Syrian Interior Ministry security forces vehicles travel to enter the city of Hasakah in northeastern Syria, following an agreement between Damascus and the Syrian Democratic Forces reached on Jan. 30, in Al-hasakah, Syria, Feb. 2, 2026. Photo: REUTERS/Khalil Ashawi

Syrian government security forces deployed in a Kurdish-controlled city in the northeast on Monday, a first step toward implementing a US-backed ceasefire deal that foresees the Kurdishrun regions being merged with Damascus.

The deal, declared on Friday, staved off the prospect of further confrontation between President Ahmed al-Sharaa’s government and the Kurdish-led Syrian Democratic Forces, which lost swathes of eastern and northern Syria to government troops in January.

Reuters journalists saw a convoy of more than 30 interior ministry vehicles begin moving towards the ethnically-mixed city of Hasakah from its outskirts in the early afternoon.
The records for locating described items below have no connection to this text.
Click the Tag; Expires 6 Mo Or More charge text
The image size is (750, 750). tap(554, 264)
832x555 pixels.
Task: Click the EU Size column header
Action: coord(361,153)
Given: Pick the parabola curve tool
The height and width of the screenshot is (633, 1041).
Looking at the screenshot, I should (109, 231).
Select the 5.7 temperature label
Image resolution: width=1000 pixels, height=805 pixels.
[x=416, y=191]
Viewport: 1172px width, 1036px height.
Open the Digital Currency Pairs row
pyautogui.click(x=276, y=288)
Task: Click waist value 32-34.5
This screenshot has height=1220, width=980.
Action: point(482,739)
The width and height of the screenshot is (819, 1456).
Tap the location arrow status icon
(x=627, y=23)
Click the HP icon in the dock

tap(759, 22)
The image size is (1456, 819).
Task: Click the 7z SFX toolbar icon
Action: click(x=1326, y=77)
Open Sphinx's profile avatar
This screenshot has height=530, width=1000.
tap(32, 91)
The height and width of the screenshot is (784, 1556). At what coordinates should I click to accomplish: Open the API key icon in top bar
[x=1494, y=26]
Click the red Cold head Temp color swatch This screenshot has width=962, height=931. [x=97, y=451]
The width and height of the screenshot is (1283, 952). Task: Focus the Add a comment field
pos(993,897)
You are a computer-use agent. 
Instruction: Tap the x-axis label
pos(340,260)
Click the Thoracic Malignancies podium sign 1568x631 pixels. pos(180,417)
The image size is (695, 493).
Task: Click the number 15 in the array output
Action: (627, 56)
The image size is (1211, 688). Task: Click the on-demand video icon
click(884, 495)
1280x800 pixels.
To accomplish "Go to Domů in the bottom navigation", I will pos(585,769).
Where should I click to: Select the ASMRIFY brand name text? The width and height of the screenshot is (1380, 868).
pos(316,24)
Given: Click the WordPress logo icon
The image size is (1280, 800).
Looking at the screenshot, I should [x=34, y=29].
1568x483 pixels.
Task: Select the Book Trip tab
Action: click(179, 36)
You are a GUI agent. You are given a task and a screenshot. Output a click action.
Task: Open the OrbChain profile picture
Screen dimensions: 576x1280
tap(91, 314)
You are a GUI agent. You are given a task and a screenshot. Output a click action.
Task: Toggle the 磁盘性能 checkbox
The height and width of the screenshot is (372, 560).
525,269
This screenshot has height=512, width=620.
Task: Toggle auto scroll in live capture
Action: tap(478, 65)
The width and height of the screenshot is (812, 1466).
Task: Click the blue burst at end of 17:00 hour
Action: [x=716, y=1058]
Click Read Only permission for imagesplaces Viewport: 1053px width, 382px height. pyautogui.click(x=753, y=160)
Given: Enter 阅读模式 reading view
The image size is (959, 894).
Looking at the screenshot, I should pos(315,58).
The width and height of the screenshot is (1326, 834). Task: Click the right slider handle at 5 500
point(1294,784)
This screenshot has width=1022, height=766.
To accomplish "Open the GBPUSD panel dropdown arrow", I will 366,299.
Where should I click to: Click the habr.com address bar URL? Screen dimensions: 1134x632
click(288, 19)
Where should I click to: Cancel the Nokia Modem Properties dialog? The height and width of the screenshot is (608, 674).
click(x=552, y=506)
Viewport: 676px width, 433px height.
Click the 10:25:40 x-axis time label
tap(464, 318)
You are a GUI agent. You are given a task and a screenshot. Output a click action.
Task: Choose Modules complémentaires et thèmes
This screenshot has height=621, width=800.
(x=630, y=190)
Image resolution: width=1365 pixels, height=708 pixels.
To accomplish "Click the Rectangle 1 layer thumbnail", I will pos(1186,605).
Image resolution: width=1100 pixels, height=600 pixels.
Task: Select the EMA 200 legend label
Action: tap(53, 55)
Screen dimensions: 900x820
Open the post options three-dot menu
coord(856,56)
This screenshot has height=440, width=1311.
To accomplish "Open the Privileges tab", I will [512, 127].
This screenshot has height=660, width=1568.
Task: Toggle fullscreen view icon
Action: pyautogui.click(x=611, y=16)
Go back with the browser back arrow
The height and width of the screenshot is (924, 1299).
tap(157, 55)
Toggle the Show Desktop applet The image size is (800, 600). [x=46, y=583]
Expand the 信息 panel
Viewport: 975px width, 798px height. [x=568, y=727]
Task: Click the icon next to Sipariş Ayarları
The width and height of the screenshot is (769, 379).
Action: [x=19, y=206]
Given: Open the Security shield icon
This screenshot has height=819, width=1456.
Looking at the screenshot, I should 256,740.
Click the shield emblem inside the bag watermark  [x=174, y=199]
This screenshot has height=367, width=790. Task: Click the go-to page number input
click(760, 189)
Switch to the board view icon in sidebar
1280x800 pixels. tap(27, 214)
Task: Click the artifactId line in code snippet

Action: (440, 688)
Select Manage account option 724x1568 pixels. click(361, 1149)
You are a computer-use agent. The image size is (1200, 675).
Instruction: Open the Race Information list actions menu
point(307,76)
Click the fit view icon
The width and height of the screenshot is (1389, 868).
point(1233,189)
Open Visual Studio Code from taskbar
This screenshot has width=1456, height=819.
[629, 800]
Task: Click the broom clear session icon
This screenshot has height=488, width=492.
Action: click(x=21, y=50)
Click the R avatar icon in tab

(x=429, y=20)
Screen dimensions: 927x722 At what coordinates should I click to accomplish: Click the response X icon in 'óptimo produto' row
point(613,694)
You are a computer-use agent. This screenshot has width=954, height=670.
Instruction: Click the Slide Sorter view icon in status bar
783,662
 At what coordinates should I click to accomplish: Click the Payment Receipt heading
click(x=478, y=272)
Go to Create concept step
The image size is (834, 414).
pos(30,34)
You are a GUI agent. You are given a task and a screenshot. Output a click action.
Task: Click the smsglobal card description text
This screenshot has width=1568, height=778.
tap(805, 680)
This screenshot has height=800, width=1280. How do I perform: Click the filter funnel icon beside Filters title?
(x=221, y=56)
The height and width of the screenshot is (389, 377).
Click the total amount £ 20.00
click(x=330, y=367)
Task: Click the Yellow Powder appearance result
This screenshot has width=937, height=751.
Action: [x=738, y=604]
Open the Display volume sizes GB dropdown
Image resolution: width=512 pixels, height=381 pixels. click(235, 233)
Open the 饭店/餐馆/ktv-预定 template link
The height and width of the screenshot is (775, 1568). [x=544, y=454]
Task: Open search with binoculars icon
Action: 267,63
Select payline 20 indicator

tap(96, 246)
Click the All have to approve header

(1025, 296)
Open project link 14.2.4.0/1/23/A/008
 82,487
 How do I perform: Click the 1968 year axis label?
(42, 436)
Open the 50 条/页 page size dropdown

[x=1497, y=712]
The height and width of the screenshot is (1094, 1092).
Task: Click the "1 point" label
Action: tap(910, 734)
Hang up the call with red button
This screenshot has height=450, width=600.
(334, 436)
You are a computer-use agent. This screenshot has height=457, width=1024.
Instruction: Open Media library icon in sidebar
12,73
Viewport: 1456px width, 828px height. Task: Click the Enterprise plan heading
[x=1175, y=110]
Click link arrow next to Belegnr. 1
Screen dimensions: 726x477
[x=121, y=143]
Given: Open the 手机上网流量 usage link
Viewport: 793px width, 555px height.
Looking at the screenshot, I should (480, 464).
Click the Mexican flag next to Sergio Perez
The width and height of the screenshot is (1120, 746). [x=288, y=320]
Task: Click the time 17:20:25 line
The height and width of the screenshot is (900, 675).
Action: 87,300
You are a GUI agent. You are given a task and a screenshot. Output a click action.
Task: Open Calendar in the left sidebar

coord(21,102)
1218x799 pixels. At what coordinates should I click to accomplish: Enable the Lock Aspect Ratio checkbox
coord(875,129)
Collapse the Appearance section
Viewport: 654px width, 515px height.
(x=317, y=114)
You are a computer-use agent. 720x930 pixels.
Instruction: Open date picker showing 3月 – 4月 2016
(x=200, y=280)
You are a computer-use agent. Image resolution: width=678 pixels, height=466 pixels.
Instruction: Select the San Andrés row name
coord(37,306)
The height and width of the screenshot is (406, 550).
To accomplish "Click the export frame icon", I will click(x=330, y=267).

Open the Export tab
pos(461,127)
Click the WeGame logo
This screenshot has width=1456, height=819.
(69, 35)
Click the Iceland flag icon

Sources in the city said they entered shortly afterwards.

Members of the Kurdish Asayish security force observed as the convoy entered the city.

Government forces are expected to be stationed in Syrian state buildings in Hasakah’s so-called “security zone,” a Syrian official and a Kurdish security source told Reuters ahead of the deployment.

The accord declared on Friday foresees a phased integration of Kurdish fighters with government forces. The United States has hailed the agreement as a historic milestone towards unity and reconciliation after 14 years of civil war.

The SDF was once Washington’s main Syrian ally, playing a vital part in the fight against Islamic State terrorists.

But its status weakened as President Donald Trump built ties with Sharaa, a former al Qaeda commander who has now brought almost all of Syria back under the authority of Damascus.

The deal announced on Friday includes the formation of a military division that will include three SDF brigades, in addition to a brigade for forces in the SDF-held town of Kobani, also known as Ain al-Arab, which will be affiliated to the state-controlled governorate of Aleppo.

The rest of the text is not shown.